Pixel coordinate grounding data:
________________________________________

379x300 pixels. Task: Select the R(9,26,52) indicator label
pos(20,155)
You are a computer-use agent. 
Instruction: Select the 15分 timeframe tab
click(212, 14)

________________________________________

Directions for this task :: Every record must be transcribed precisely, down to the last character.

Finished exercise ::
379x300 pixels. Task: Select the R(9,26,52) indicator label
pos(20,155)
You are a computer-use agent. 
Instruction: Select the 15分 timeframe tab
click(212, 14)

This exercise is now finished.